La reprise économique mondiale sera forcément inégale, mais faisons en sorte qu’elle soit minimale


Ces dernières semaines, des prévisions d’une meilleure croissance économique ont été annoncées. Des signes de reprise des échanges et du commerce sont visibles dans le monde entier. Ne vous laissez pas distraire par la volatilité des marchés boursiers – ils offrent depuis un certain temps une image déformée de la réalité. La hausse des prix et le grincement des chaînes d’approvisionnement sont des indicateurs plus fiables de la demande de matières premières et de produits de détail.

La semaine dernière, la Conférence des Nations Unies sur le commerce et le développement (Cnuced) a déclaré que l’économie mondiale devrait croître de 5,3 % cette année, pour atteindre son rythme le plus rapide depuis près d’un demi-siècle. Les prévisions du FMI le mois prochain devraient le confirmer également.

Il est probable que nous soyons à l’aube d’une période de prospérité qui bannira une grande partie du pessimisme des dernières années, même d’avant la pandémie de Covid-19.

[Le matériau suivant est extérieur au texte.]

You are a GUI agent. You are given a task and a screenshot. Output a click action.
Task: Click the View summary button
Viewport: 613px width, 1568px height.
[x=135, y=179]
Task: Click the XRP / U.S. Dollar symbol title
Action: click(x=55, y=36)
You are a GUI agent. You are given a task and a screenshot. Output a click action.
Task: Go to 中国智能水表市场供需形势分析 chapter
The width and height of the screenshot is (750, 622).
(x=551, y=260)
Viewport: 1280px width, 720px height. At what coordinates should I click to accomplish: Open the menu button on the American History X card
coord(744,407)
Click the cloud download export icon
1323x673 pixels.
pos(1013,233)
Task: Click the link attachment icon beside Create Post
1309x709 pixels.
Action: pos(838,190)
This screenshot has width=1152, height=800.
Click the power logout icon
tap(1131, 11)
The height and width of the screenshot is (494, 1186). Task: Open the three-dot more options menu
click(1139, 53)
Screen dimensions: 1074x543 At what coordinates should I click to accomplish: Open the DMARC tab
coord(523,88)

Les voyages seront de retour, bien que sous une forme évoluée. Des emplois arrivent aussi, mais pas tous les mêmes que les rôles qui ont été perdus. L’éducation est en pleine refonte. La qualité de vie est primordiale dans l’esprit des dirigeants et des décideurs mondiaux. Il y aura un investissement continu dans la santé, bien que les priorités aient quelque peu changé. L’action climatique stimule l’innovation et une plus grande efficacité. Mais ce qui comptera le plus, c’est l’accès universel à tout cela.

L’ONU a également averti que la reprise sera inégale selon les zones géographiques, les secteurs, les niveaux de revenu et que les pays en développement sont confrontés à la menace d’une « décennie perdue ». Presque comme si des décennies de progrès stimulées par la démondialisation se déroulaient pour recréer le genre de division mondiale nord-sud, comme dans les années 1980.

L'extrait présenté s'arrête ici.